All the Lead In China

by on September 6, 2007 · 0 comments

Various toy recalls, particularly those affecting Thomas the Tank Engine, have the parental blogging community alarmed, with the expected calls for more regulation, more testing, more more more. But I wonder if several key factors in product safety having to do with the operation of markets might have been forgotten. And I won’t even mention product liability (except just there).


My son and I make weekly visits to the home of a Chinese grad student and his family for Chinese lessons. The Grub frolics about with their little one while I answer many, many questions about Life in America. I have noticed that their parenting style is very different from that of native North American parents. For example, they have no concern about choking hazards and cheerfully disregard warning labels regarding age-inappropriate small parts (as do some U.S. parents, I’ve noted), but supervise their son much more closely than I do. Yet they are living in the same regulatory regime that I am; but being new arrivals their cultural background is Chinese and most of the news they read is Chinese.

My untestable hypothesis is that factors missing from the Chinese modern culture and present in mine have had a big impact on our mutual parenting styles. One is a free press. A second is a hyperactive commercial subculture that has grown up around the free press and that provides a good bit of additional information through advertising and marketing–the child safety industry. These factors mean that I have been constantly bombarded from the start of my pregnancy with safety messages that have nothing to do with the U.S. regulatory regime.

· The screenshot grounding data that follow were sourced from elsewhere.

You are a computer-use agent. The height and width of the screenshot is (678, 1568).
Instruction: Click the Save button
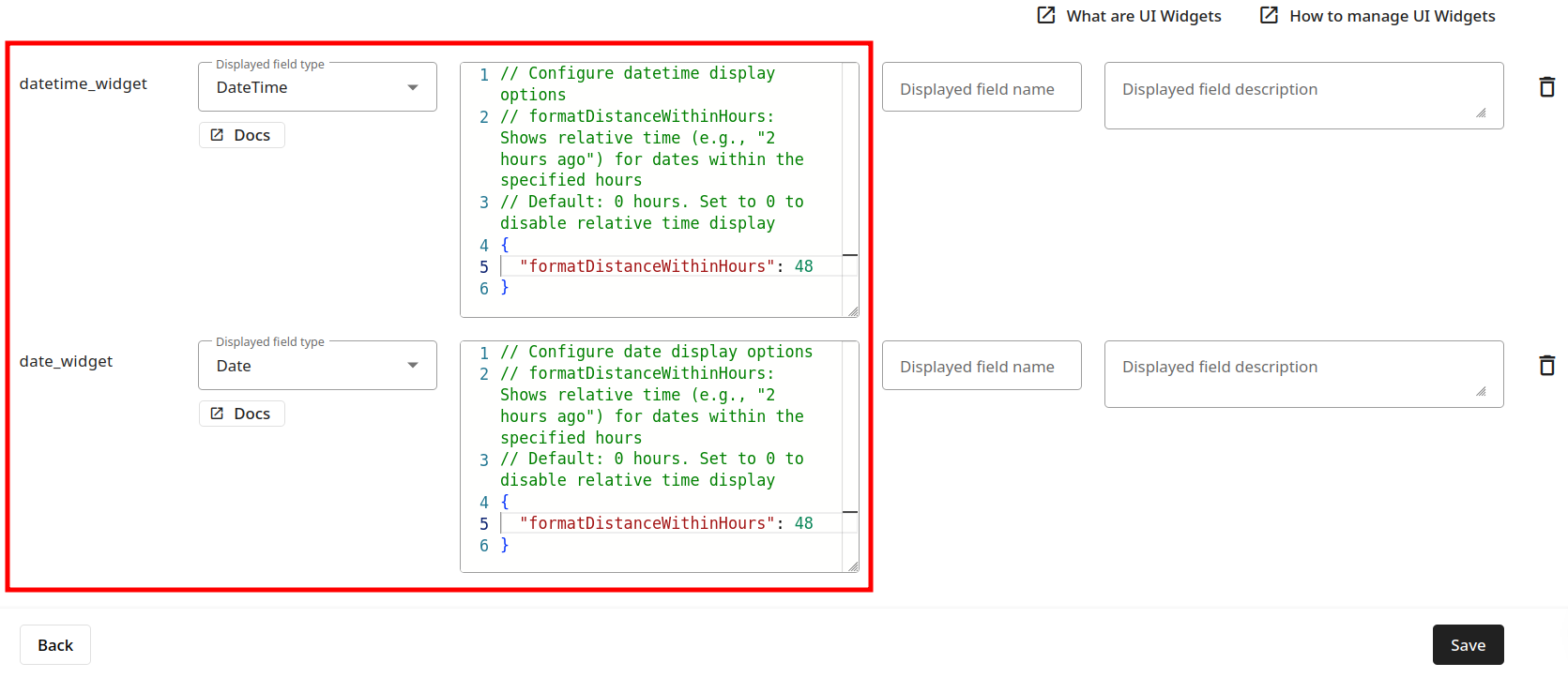point(1468,645)
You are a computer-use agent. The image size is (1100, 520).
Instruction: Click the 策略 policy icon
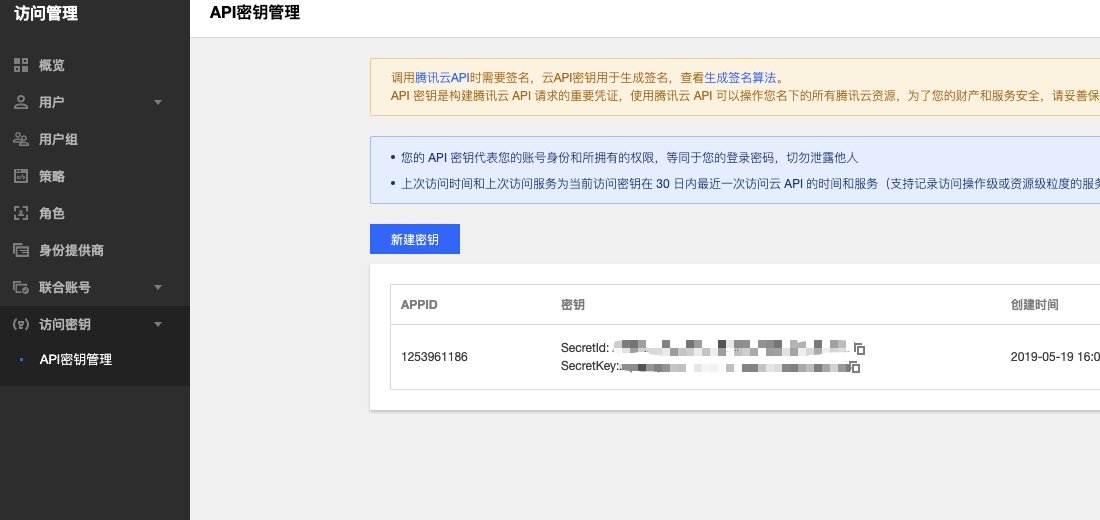coord(21,176)
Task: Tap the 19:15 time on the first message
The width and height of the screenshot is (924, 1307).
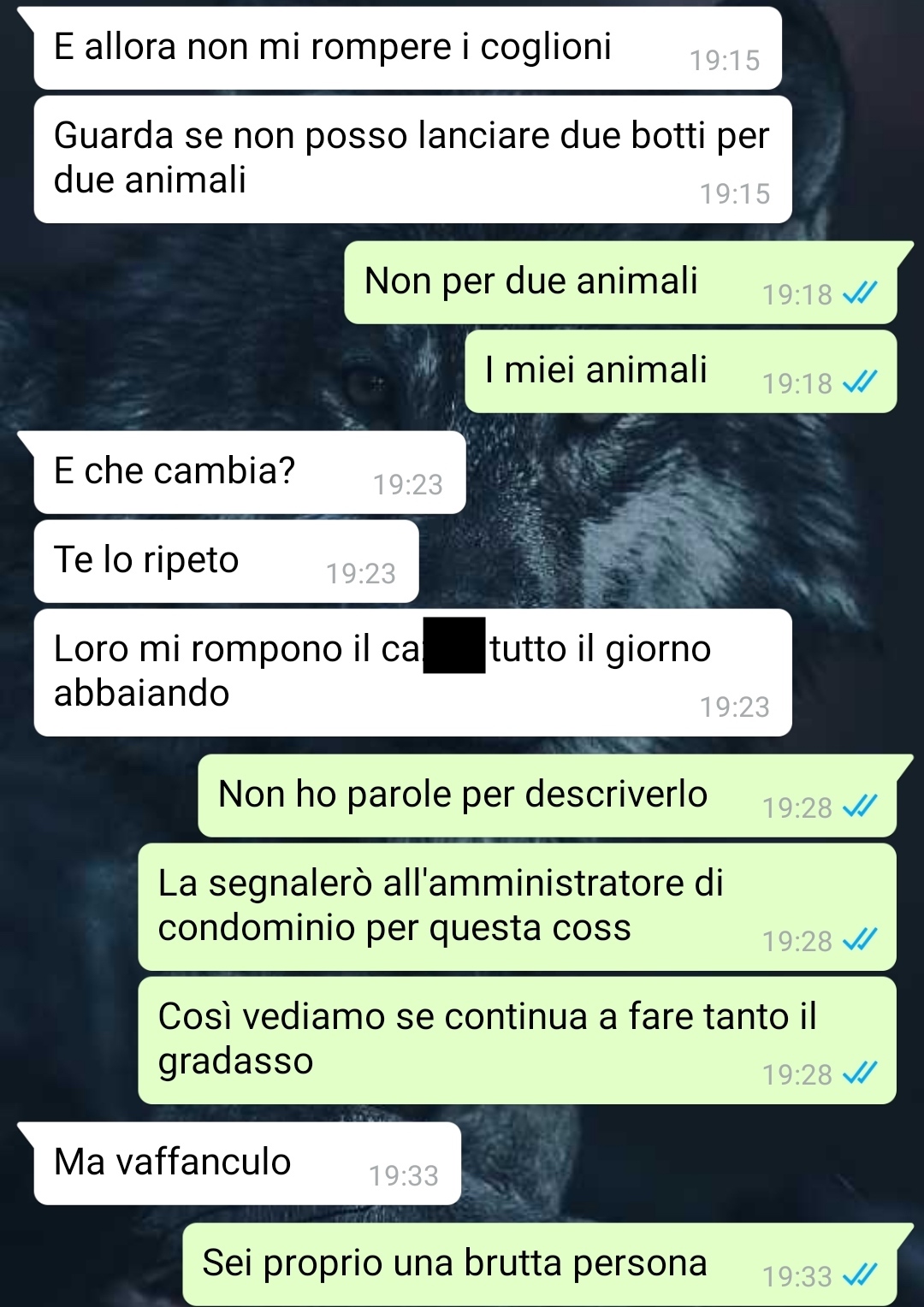Action: [x=725, y=61]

A third factor is the importance of reputation and trust in commercial relationships, familiar and taken for granted by U.S. firms but perhaps new to some recent Chinese ventures. The Chinese toy maker whose misconduct figured in the Mattel recalls was a long-time supplier of theirs… it seems astonishing from a business standpoint that they were familiar with U.S. safety standards and yet let their own slide, a sort of commercial suicide (mirrored by the actual suicide of the firm’s head). Yet they did. One can only hope that their actions and the consequences were widely reported in China–the spread of the news will do far more to improve attention to product safety than any regulatory regime here or there. Ultimately, there must be trust. One cannot test every can of paint in China–random testing is perhaps the next best substitute, and Thomas the Tank Engine’s maker was doing that already (which is how the problem was uncovered).

So I do hope that U.S. policymakers give more thought to this problem than some parents have–those who in one paragraph express sympathy for the workers toiling in Chinese factories, and in the next call for a boycott on Chinese toys. For what will the workers do then, pray tell? And at home, I more-or-less patiently await the arrival of the replacement Thomas trains, though why I do not know, for the Grub has so many things and so much to do he has barely noticed that they are gone.